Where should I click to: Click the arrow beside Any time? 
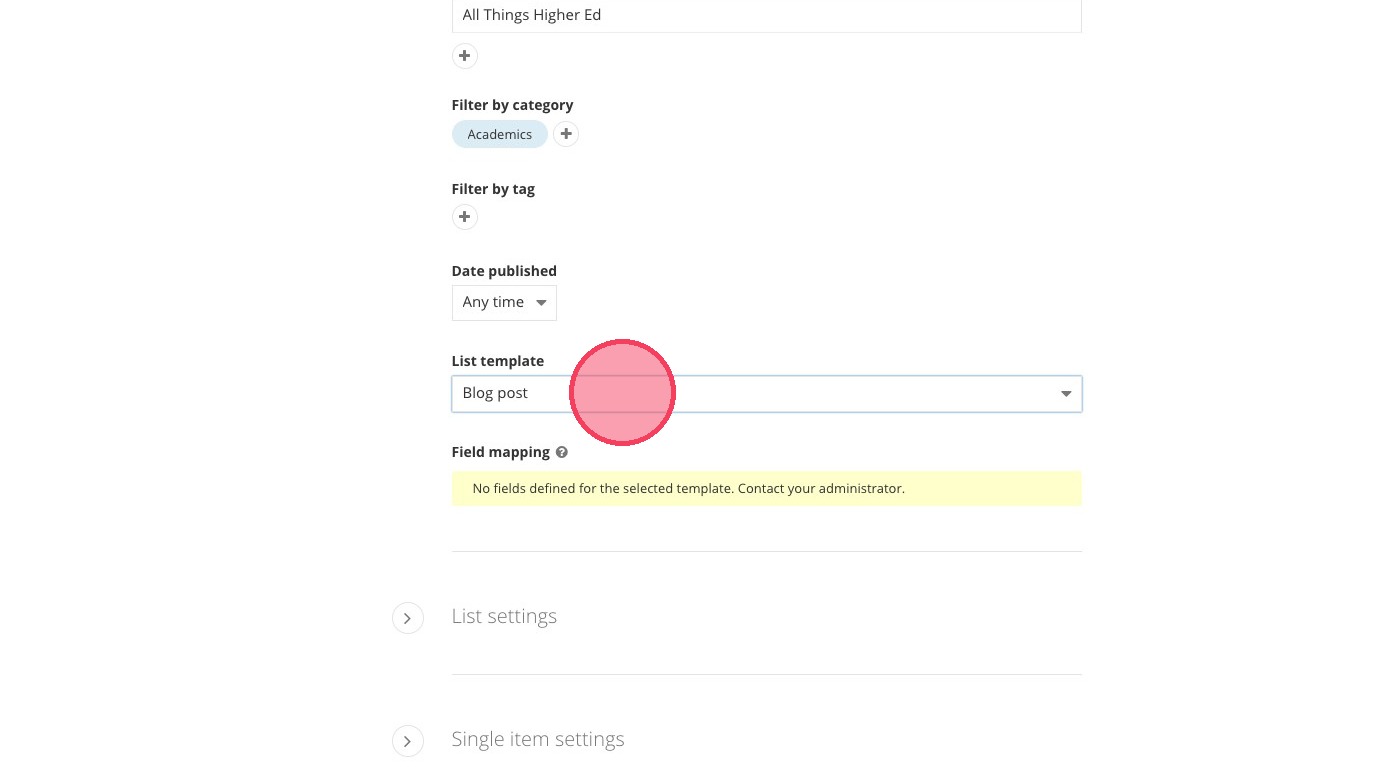[541, 303]
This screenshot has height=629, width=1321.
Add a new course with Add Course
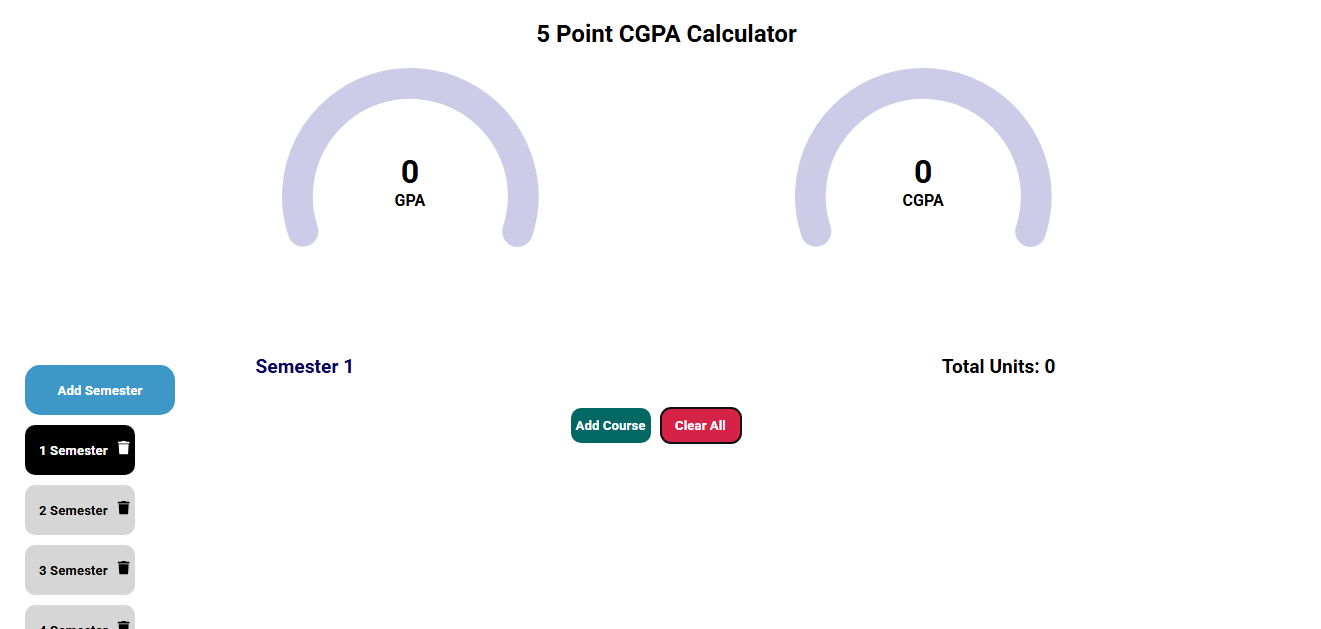pyautogui.click(x=611, y=425)
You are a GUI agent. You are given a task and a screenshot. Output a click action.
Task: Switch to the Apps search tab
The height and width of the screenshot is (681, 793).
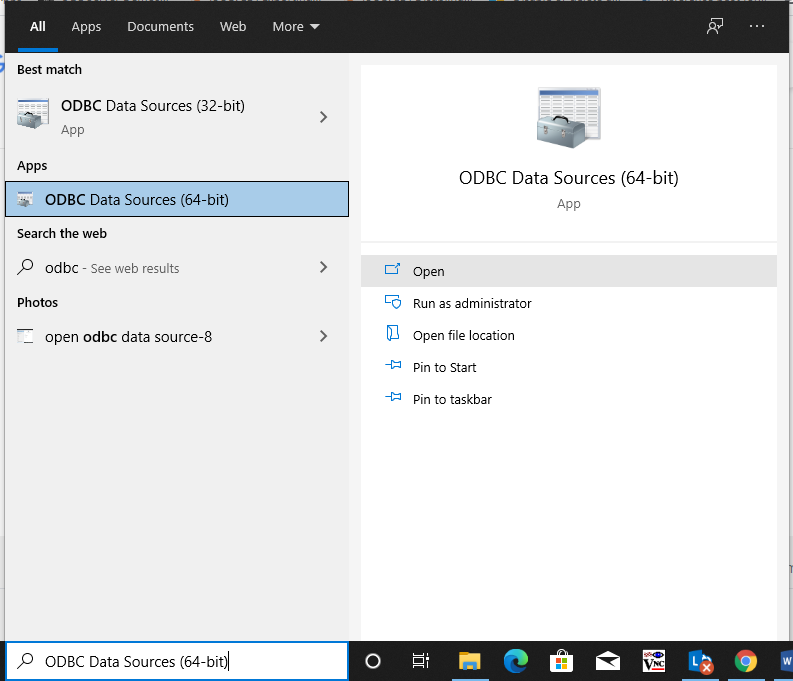pos(86,27)
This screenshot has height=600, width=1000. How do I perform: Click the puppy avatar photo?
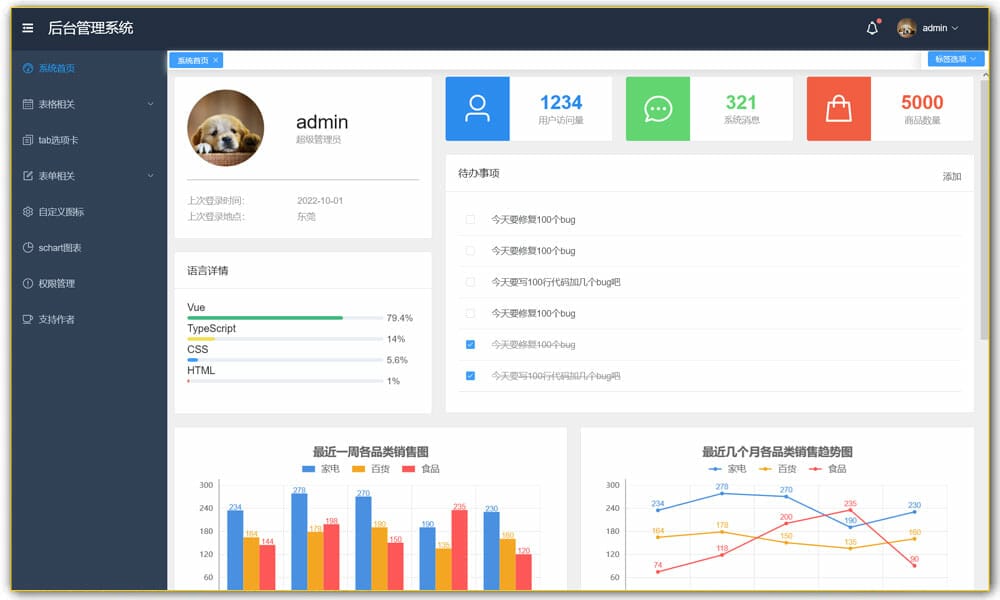225,128
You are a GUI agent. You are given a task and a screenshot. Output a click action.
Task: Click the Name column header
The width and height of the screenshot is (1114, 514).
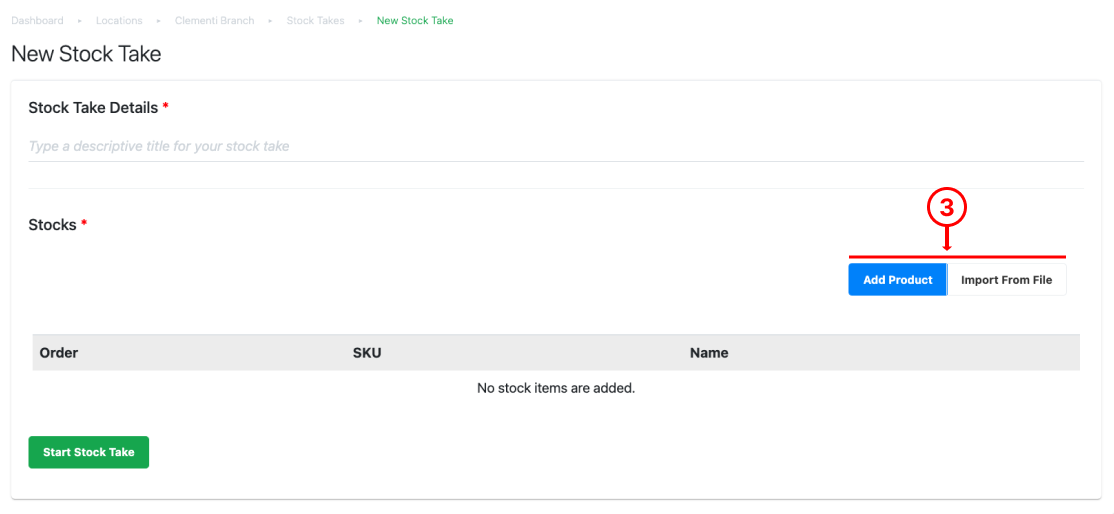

::::::::::

Work instruction: Copy exactly, please, the lines that run from the line holding "Task: Click the Name column header" through the closing line of the material above, omitting every picture.

Exercise result:
Task: Click the Name column header
The width and height of the screenshot is (1114, 514).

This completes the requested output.